● **PROMPT**
Rewrite the entries below with every instance of "Output" changed to "Report", leaving everything else untouched.

● **RECORDS FOR THE EXERCISE**

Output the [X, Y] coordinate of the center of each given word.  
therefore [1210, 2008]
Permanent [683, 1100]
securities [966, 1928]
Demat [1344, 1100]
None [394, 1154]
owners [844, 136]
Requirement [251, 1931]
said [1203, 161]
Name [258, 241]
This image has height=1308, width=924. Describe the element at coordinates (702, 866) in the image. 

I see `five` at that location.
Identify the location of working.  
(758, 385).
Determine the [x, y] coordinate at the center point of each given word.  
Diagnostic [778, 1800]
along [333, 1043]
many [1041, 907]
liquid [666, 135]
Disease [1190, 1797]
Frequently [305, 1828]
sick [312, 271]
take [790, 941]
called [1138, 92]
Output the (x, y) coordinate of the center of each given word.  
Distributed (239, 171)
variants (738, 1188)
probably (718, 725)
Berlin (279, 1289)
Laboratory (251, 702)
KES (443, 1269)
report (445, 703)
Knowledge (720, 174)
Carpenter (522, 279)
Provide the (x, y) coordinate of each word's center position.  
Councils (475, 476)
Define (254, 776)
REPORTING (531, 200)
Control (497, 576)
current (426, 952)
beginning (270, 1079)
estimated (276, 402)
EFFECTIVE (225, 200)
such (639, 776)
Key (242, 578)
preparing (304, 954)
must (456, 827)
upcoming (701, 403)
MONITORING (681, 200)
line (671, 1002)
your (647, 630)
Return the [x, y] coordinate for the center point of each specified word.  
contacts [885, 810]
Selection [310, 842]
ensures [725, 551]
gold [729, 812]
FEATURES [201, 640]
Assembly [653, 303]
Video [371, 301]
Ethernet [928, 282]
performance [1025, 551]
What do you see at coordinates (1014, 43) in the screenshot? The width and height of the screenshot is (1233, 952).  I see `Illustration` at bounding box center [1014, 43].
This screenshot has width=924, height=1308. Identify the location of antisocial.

● **ANSWER TO THIS TASK**
Report the [X, Y] coordinate of the center of each given word.  
therefore [1210, 2008]
Permanent [683, 1100]
securities [966, 1928]
Demat [1344, 1100]
None [394, 1154]
owners [844, 136]
Requirement [251, 1931]
said [1203, 161]
Name [258, 241]
This image has height=1308, width=924. Describe the element at coordinates (702, 866) in the image. 

I see `five` at that location.
Identify the location of working.  
(758, 385).
Determine the [x, y] coordinate at the center point of each given word.  
Diagnostic [778, 1800]
along [333, 1043]
many [1041, 907]
liquid [666, 135]
Disease [1190, 1797]
Frequently [305, 1828]
sick [312, 271]
take [790, 941]
called [1138, 92]
Report the (x, y) coordinate of the center of each given word.  
Distributed (239, 171)
variants (738, 1188)
probably (718, 725)
Berlin (279, 1289)
Laboratory (251, 702)
KES (443, 1269)
report (445, 703)
Knowledge (720, 174)
Carpenter (522, 279)
Provide the (x, y) coordinate of each word's center position.  
Councils (475, 476)
Define (254, 776)
REPORTING (531, 200)
Control (497, 576)
current (426, 952)
beginning (270, 1079)
estimated (276, 402)
EFFECTIVE (225, 200)
such (639, 776)
Key (242, 578)
preparing (304, 954)
must (456, 827)
upcoming (701, 403)
MONITORING (681, 200)
line (671, 1002)
your (647, 630)
Return the [x, y] coordinate for the center point of each specified word.  
contacts [885, 810]
Selection [310, 842]
ensures [725, 551]
gold [729, 812]
FEATURES [201, 640]
Assembly [653, 303]
Video [371, 301]
Ethernet [928, 282]
performance [1025, 551]
What do you see at coordinates (1014, 43) in the screenshot? The width and height of the screenshot is (1233, 952).  I see `Illustration` at bounding box center [1014, 43].
This screenshot has width=924, height=1308. Identify the location of antisocial.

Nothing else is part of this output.